Exercise directions.
Look through the entries below and count the lines with the word "dimensions" in them; give only the number.

[[ Supplied information open ]]

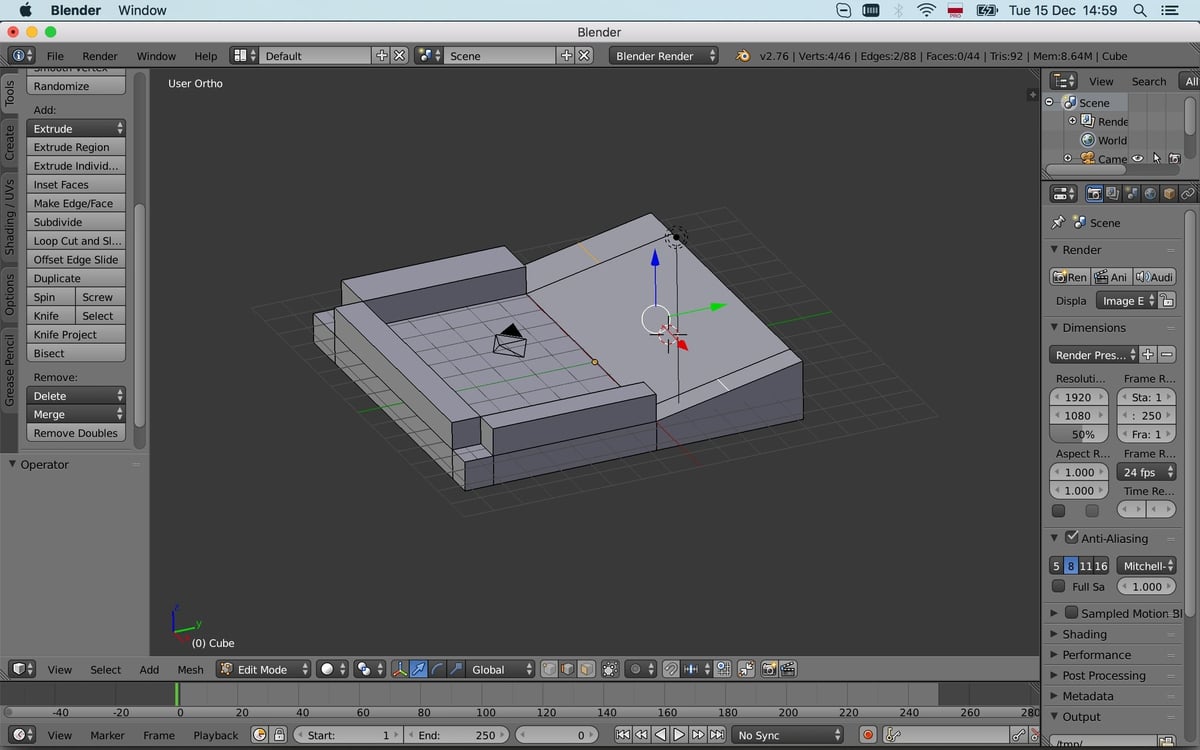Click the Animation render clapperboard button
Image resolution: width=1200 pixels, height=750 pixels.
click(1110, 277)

[[ Supplied information closed ]]
[[ Supplied information open ]]

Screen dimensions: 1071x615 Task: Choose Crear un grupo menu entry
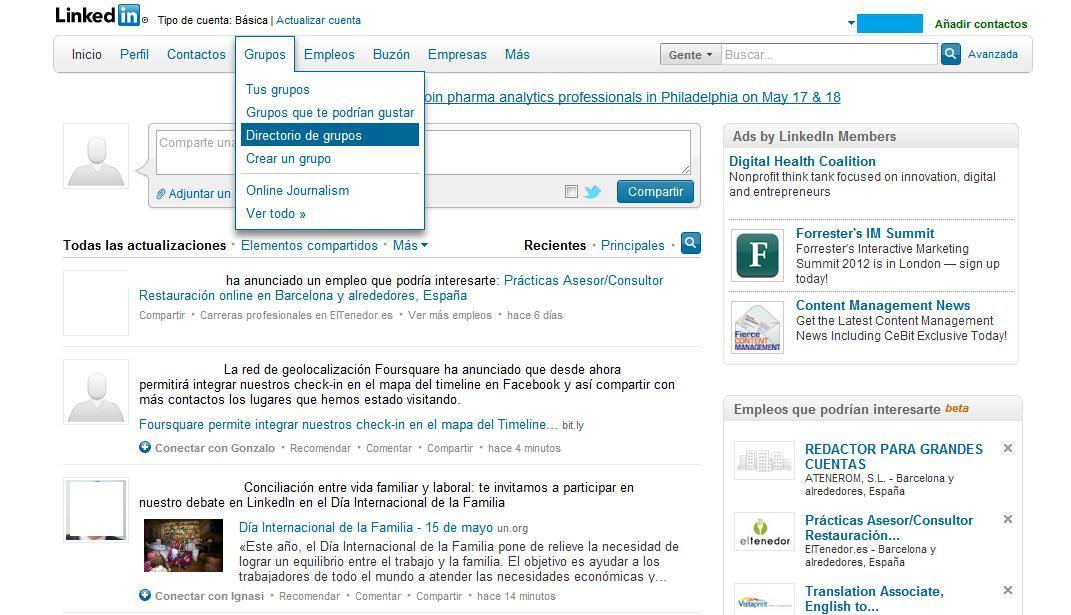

[[ Supplied information closed ]]
[[ Supplied information open ]]

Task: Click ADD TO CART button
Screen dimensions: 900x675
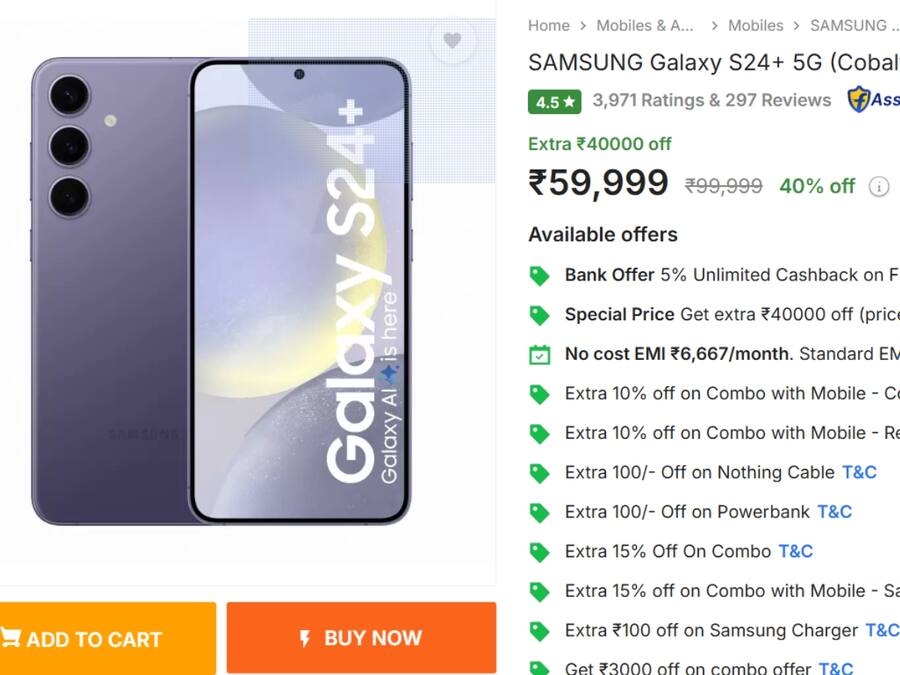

[[ Supplied information closed ]]

Reply to the task.
2